For those Penn State fans unfamiliar with many members of the new coaching staff welcomed by O'Brien last winter, Butler was the one during the football season who, at times, resembled a team mascot on Penn State's sideline, dressed in khakis and a polo shirt while jumping, screaming, and generally causing a scene to get the attention of his players.

As he revealed Thursday afternoon, those characteristics are unlikely to change with his new title.

Said Butler, "I think you've got to be who you are. If I showed up to practice one day and I had my hands folded and I was very quiet, the kids would look at me and say, 'Who's this clown?' They could see through that.

"Obviously, you have to be able to make quick decisions. You have to be able to call a defense, you have to be able to adapt to the situations and I think I'm prepared to do that. I understand what I have to do and I don't think it's going to be an issue.

"But, I think sometimes when people see my demeanor on the sidelines they may misunderstand. I'm incredibly competitive and I think, in those situations, while it may appear that I have lost my mind, I haven't."

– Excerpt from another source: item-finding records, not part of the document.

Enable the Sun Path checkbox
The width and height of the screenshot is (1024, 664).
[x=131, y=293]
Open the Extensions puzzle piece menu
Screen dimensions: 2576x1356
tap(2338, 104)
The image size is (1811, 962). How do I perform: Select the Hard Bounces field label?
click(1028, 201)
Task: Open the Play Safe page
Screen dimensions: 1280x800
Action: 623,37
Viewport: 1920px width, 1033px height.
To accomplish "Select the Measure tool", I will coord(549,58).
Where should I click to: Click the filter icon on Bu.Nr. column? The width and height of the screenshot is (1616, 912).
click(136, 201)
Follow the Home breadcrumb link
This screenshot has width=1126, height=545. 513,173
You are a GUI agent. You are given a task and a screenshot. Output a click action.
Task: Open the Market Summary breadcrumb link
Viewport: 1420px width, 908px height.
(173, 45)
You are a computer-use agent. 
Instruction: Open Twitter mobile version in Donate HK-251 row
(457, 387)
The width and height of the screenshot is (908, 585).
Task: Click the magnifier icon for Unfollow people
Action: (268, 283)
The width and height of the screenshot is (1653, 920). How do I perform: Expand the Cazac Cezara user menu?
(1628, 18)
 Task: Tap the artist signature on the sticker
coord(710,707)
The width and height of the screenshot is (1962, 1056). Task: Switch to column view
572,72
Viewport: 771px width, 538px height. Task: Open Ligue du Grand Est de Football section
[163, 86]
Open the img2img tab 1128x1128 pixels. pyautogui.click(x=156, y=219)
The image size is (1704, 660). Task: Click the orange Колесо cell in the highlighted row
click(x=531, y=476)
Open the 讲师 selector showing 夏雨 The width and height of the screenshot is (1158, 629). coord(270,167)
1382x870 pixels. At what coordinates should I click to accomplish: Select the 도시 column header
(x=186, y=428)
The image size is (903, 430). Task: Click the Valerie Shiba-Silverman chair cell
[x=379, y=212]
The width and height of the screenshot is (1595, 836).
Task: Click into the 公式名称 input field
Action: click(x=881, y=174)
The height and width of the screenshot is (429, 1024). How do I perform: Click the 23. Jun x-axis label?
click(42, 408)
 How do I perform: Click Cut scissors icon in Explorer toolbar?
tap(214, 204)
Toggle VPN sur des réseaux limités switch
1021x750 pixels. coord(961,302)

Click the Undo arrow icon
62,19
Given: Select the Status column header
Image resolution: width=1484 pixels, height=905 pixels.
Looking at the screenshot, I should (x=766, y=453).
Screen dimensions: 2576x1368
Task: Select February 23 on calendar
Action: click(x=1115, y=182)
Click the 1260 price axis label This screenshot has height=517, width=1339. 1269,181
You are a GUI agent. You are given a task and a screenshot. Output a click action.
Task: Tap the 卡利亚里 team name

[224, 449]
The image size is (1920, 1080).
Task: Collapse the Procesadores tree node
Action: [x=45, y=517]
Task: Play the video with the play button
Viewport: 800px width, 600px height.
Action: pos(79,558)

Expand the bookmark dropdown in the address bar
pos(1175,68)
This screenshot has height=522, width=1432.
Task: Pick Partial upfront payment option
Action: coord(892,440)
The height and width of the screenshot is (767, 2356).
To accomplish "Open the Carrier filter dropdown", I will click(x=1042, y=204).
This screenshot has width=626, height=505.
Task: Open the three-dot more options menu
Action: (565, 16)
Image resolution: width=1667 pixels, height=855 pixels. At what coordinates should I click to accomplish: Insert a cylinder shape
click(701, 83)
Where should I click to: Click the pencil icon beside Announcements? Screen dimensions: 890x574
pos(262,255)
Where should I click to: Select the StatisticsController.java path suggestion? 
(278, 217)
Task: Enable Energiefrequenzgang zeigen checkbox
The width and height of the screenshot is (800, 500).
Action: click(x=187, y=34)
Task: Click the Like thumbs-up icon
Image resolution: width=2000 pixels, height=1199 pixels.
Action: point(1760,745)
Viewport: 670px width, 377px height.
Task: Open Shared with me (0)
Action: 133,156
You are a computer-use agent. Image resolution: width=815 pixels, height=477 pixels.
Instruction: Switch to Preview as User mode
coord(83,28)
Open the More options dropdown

If anything, Butler's mind has proven to be an extremely valuable commodity at Penn State and various other programs across the country. Enthusiastic and positively exuberant to a fault, Butler said he has maintained the same undying, go-getter attitude throughout an 18-year coaching career that has shot him up the coaching ranks across the country.

Starting as a graduate assistant under at Texas in 1997, moving his way through assistant jobs at Catholic University, Midwestern State and Texas State, then a step up to Harvard for a few seasons, onward to Minnesota for four years, and one year at South Carolina before finally landing in Happy Valley last season, Butler has constantly been moving forward, and picking up an incredibly detailed mindset for defensive strategy along the way.

"He's an intelligent guy. He really studies the game and he knows how to defend a lot of different types of offenses," Cosgrove said. "He's got 'it'. He really does."

Those years and experiences, Butler said, all led him into the new role he's set to embark upon.

"I think everything has prepared me for this step," Butler said. "Every job you take and every task you take on in coaching, you're basically getting yourself ready for the next opportunity.

"Just like anything else in life, you never know what path (you're) going to take. You take the journey and, the next thing you know, you're at this spot, at that spot, you're learning and developing and nineteen years later, you're at Penn State and you're accepting the defensive coordinator's job."

Working with an extremely thin and relatively inexperienced group in the secondary in 2012, Butler oversaw the unit as it overcame early-season struggles en route to the No. 28-ranked pass efficiency defense nationally by the end of the season.

Now, while still keeping an active eye on the secondary, Butler will add a variety of new duties to his role, Cosgrove explained.

"Instead of managing his position, he's managing coaches too and he's responsible for the whole scheme of the defense," Cosgrove said. "I used to tell him, 'It's not going to be long. Just be patient.'

"He's an impressive guy, so when I saw he was being named coordinator, I didn't even think twice. To me, he was the natural pick."

Noting that he shares defensive philosophies with Roof, Butler said he expects Penn State's defense to continue its tradition of multiply aggressive formations likely to confuse opponents.

Though O'Brien promoted Butler over equally-qualified, veteran defensive assistants in Ron Vanderlinden and Larry Johnson, the trio has already started to embrace its new role, Butler said.

"This is obviously a tremendous honor that Billy has given me the opportunity to take over as the defensive coordinator here at Penn State, but there's going to be a ton of consistency with Ron and Larry being here, two great coaches," Butler said. "We're going to put this thing together and it will be very similar to what we did in 2012.

"You just kind of adapt your marching orders and move on. You don't have that much time to think about it in any other aspect than that you have a job you gotta do."